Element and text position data
* start *
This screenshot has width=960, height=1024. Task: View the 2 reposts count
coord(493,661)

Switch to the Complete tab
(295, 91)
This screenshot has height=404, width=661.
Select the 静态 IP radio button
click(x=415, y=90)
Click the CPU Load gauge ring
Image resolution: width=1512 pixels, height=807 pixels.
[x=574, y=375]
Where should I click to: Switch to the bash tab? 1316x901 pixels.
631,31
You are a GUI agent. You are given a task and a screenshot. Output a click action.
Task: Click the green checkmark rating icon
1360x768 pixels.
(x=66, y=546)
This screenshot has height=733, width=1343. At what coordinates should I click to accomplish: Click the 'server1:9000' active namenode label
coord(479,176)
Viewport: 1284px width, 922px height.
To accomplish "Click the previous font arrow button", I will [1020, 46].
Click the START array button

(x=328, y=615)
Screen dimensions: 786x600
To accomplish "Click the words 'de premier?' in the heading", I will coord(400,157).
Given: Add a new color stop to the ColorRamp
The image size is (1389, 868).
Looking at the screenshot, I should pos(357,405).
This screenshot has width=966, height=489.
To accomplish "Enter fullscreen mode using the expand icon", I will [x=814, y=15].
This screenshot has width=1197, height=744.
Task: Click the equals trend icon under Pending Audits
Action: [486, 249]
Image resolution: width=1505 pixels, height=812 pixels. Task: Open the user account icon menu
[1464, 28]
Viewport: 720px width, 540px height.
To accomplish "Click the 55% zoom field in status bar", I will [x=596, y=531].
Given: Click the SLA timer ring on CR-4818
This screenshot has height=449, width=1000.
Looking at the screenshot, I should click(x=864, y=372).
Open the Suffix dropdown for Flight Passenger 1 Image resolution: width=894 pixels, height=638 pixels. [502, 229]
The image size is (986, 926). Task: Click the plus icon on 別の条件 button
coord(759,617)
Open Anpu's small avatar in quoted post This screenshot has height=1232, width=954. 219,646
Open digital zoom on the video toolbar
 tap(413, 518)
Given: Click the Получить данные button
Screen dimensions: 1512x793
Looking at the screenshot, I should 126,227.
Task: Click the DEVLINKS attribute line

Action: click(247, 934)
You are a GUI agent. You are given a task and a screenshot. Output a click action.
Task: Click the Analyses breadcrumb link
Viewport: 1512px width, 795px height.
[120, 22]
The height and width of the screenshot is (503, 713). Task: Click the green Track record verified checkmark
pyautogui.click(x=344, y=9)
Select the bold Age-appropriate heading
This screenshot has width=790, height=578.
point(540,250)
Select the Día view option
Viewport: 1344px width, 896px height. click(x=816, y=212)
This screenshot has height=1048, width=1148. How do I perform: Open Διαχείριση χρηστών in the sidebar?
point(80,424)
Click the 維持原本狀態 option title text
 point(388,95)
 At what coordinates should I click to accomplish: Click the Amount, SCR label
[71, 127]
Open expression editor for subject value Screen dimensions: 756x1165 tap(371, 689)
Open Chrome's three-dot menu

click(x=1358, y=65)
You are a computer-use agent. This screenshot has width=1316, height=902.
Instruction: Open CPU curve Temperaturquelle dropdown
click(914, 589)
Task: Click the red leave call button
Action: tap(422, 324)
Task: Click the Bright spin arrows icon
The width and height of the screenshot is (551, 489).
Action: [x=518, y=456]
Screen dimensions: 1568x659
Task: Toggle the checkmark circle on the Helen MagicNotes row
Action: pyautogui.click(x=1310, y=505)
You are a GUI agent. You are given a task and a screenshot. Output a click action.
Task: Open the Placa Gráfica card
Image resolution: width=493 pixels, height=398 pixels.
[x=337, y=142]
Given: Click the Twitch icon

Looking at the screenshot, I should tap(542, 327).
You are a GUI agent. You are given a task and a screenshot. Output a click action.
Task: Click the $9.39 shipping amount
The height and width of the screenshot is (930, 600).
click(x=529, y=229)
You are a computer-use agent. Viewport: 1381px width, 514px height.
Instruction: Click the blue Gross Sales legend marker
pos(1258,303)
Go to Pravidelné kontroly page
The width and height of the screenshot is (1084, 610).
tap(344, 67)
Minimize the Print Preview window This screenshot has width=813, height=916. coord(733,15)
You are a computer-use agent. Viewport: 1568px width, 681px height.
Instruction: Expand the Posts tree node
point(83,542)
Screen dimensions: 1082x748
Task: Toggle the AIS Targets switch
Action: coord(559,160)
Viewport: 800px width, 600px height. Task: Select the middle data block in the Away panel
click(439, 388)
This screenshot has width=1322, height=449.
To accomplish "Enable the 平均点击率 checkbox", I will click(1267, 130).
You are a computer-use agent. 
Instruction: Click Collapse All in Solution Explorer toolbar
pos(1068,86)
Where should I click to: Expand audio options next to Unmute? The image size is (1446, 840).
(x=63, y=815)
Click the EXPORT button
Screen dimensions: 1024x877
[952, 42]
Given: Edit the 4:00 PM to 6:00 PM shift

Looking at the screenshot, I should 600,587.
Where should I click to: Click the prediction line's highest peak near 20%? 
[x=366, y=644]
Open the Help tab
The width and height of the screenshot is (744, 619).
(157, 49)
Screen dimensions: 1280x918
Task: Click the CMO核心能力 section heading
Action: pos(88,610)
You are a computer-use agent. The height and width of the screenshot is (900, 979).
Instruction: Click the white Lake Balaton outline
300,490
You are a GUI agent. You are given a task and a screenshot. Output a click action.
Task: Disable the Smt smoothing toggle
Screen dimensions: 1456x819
* end *
- Given problem:
Arrange the entries from the line containing "Where should I click to: Expand" down to the line containing "Looking at the screenshot, I should 600,587." as a two-column CSV with the headers instruction and location. Give one row per entry, put each value in a single quoted field, and replace line breaks with spaces.

- Final result:
instruction,location
"Where should I click to: Expand audio options next to Unmute? The image size is (1446, 840).","(x=63, y=815)"
"Click the EXPORT button Screen dimensions: 1024x877","[952, 42]"
"Given: Edit the 4:00 PM to 6:00 PM shift","Looking at the screenshot, I should 600,587."